▶ [EXERCISE]:
Among the entries below, find each line holding "agent" and return it.
ENTRIES SUPPLIED: Begin
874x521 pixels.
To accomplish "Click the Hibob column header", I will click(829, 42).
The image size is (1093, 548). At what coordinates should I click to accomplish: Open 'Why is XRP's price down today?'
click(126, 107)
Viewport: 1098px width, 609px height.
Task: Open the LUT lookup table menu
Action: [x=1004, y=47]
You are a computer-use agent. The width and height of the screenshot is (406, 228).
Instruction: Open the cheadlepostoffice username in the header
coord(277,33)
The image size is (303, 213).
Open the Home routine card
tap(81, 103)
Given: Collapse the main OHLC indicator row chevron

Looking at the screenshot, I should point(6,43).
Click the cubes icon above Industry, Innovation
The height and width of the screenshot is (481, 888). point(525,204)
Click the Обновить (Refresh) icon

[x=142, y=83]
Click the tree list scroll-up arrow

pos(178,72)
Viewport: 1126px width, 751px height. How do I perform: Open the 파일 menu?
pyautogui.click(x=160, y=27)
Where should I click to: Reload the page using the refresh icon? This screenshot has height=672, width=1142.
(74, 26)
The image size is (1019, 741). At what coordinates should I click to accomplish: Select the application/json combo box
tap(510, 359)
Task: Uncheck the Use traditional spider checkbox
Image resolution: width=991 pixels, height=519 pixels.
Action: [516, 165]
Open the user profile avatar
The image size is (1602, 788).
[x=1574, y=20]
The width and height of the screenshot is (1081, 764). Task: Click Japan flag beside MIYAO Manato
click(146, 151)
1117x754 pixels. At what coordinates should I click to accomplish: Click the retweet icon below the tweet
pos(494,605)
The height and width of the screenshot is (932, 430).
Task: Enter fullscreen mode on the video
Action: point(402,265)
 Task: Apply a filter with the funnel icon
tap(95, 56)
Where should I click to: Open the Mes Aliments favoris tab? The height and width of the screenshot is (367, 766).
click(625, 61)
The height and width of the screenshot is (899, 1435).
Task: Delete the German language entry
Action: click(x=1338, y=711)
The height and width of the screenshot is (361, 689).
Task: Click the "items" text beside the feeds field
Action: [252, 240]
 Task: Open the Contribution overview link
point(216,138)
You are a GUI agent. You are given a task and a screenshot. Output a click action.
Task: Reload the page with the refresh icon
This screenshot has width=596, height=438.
ENTRIES SUPPLIED: End
▶ [RESULT OF THE TASK]:
You are a computer-use agent. The width and height of the screenshot is (406, 228).
You are a GUI agent. You are given a task and a screenshot. Output a click action.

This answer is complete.